Of course, there is no replacing the king. And we all know how that
story turned out eventually, although it sure was good while it lasted.
Yet in the present market, unlike in the past, trading isn’t about
sound trade management and discipline. Instead, stock trading has been
reduced to an exercise guided only by the minute by minute analysis
of trading headlines by robotic trading algorithms with very short
memories and what the programs tell the machines to do based solely
on that information. Thus, for those of us who trade for a living,
if yet another rally does materialize, it will be time to cross our
fingers yet again and hope that this isn’t the bull’s last hurrah.
And if it is the last gasp, we can only hope that prudent hedging;
small position size and careful risk management is enough to save us
from catastrophic losses.
NYAD Traces Bullish Pattern
It’s hard to argue with the New York Stock Exchange Advance Decline
line (NYAD) given the fact that it has, like no other indicator, predicted
the correct direction of the stock market since the election of Donald
Trump. That’s now roughly a 20 month record of being right on the money,
which in the annals of the stock market is downright uncanny. So, when
I looked at NYAD at the end of the most recent trading week I was happy
to see that it is again tracing a bullish consolidation pattern which,
if it resolves as it has the other two times it has appeared since
November 2016, will likely mean that we are about to get yet another
up leg in the market.
More specifically, NYAD has been moving sideways over the last month
and accordingly, the Bollinger Bands have been shrinking. Just that
latter occurrence suggests that a big move is coming in the not too
distant future. However, further scrutiny shows we saw the same pattern,
especially the fact that NYAD held above its 20-day moving average
at the same time the Bollinger Bands shrunk, on two previous occasions
since November 2016 - December 2017 and May 2018. The good news is
the market rallied both times after this same consolidation pattern
in NYAD broke to the up side.
FAANG Crash Brought Out the Dip Buyers Again
A familiar story played out again, as the late July FAANG stock crash
led to yet another episode of what has become a worn out Wall Street
acronym: BTFD – Buy-the-Friggin’-Dip. So here we are again with the
potential for another up leg in stocks.
The S & P 500 (SPX) and the Nasdaq 100 (NDX) indexes are again
sporting signs of accumulation with both the Accumulation Distribution
(ADI) and On Balance Volume (OBV) indicators failing to break down
last week and hinting that they may actually break out to the upside.
If that happens and the market makes a new high I would expect an acceleration
of the uptrend, at least for a few more weeks.
There is still low volume on the rallies, though, which suggests
that either we are being set up for a nasty reversal since there aren’t
enough buyers in the market, or perhaps a lot more trading is going
on behind the curtains of the dark pools where only the shadows know
what the real best bid is. And although it’s good to consider the why’s
of the situation, it really doesn’t matter. For the rest of us, it’s
all about the trend anyway. And the trend looks ready to move up again.

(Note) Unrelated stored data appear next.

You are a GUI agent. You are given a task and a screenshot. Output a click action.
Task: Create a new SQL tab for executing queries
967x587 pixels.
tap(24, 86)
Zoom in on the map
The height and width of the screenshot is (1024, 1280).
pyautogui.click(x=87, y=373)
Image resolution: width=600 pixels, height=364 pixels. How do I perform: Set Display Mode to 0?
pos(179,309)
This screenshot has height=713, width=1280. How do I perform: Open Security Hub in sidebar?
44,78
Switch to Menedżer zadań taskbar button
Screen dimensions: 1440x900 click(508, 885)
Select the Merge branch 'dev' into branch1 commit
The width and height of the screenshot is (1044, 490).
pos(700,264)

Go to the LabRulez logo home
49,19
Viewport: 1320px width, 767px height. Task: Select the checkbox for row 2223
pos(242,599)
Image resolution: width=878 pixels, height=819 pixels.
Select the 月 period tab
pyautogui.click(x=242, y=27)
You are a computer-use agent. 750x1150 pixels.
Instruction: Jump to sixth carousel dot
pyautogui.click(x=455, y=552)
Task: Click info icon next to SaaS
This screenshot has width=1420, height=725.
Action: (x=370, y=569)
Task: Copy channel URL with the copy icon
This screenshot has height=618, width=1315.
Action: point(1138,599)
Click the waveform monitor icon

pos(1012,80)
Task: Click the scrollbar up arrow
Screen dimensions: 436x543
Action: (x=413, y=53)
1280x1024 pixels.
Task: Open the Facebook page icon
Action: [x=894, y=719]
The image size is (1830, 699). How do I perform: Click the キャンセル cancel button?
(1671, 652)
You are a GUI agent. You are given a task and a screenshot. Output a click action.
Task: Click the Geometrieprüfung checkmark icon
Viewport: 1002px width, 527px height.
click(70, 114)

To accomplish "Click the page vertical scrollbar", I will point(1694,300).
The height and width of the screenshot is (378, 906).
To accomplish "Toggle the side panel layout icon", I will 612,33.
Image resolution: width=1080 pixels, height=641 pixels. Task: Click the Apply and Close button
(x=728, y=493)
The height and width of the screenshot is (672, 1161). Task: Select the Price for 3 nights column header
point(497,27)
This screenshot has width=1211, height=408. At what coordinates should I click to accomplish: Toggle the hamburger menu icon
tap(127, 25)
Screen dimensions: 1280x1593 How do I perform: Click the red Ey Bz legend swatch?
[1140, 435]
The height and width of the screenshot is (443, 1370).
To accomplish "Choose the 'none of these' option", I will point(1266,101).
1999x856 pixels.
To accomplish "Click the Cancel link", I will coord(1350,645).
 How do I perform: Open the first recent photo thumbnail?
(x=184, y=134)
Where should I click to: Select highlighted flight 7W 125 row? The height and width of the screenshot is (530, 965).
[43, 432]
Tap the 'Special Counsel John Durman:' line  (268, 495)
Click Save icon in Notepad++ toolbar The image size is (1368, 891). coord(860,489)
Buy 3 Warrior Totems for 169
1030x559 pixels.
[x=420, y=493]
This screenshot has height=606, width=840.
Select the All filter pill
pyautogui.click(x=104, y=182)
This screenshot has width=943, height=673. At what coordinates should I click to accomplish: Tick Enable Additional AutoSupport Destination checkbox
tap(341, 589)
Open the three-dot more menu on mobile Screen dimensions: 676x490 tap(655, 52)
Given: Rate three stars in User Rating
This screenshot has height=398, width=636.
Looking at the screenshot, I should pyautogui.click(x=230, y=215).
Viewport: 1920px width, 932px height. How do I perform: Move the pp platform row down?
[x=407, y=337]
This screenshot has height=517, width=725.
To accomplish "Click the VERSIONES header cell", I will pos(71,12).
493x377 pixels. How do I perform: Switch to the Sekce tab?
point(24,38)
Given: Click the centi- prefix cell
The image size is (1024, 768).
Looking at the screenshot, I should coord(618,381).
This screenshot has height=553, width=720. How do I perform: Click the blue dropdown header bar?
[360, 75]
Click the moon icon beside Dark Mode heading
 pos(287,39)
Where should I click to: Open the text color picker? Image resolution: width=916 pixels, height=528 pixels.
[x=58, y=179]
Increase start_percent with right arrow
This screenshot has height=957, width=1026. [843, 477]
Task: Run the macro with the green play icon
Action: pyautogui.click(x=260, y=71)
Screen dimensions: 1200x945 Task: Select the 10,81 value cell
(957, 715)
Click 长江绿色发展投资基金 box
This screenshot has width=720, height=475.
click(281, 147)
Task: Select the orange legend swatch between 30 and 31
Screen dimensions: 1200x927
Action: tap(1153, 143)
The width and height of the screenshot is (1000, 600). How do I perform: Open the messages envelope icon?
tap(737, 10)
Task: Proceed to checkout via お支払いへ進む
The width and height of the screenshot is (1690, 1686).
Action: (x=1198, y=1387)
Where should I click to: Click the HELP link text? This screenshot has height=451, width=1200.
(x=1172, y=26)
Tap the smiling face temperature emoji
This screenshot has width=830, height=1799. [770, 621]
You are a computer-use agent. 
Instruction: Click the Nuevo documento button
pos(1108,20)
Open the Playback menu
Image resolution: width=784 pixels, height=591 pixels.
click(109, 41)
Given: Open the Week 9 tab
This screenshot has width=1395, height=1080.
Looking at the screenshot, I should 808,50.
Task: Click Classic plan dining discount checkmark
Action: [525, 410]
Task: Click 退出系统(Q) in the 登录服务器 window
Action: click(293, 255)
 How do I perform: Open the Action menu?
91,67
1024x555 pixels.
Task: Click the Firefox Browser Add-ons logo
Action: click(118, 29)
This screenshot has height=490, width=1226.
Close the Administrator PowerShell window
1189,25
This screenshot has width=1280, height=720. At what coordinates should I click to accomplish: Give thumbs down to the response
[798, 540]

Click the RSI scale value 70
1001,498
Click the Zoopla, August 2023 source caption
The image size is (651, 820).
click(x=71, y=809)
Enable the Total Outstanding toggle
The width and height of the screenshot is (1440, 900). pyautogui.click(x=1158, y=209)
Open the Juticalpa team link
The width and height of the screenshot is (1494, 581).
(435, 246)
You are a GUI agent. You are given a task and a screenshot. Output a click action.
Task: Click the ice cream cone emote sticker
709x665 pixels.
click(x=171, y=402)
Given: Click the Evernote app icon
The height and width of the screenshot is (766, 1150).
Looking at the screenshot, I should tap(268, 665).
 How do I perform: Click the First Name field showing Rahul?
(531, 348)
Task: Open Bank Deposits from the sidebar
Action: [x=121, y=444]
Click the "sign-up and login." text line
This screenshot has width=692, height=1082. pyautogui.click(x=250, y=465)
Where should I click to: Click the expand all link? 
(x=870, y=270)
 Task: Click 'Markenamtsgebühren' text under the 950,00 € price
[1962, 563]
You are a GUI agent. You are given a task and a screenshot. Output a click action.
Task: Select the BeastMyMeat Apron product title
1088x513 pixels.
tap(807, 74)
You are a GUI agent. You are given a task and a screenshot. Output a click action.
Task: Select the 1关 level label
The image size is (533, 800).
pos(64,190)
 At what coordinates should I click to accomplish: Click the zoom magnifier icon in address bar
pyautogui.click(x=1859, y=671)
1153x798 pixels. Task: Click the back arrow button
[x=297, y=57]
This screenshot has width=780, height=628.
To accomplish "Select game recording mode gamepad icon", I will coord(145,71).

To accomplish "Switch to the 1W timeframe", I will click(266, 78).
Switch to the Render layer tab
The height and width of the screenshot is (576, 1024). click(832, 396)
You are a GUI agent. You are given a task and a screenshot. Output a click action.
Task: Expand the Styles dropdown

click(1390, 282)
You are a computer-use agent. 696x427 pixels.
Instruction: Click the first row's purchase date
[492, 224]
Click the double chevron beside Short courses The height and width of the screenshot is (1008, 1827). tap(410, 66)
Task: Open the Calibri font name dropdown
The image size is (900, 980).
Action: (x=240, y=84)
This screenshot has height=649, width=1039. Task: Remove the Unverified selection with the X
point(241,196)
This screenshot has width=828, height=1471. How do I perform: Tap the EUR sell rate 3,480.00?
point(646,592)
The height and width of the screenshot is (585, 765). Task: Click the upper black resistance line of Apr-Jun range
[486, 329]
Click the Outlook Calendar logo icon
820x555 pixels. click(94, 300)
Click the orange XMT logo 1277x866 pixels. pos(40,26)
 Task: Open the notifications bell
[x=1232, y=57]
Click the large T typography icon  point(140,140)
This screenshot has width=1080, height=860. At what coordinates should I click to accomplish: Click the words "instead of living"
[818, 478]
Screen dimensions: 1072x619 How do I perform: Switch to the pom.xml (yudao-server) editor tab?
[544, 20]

Don’t Fight Momentum and Keep your Eye on the Fed
The late Marty Zweig had two golden trading rules:
1) Don’t fight the Fed and
2) Don’t fight market momentum
And while these are sound trading rules which have stood the test
of time, it’s hard to reconcile them at this point. For one, the Fed
will be raising interest rates for a good while into the future. And
for another, the market doesn’t seem to care.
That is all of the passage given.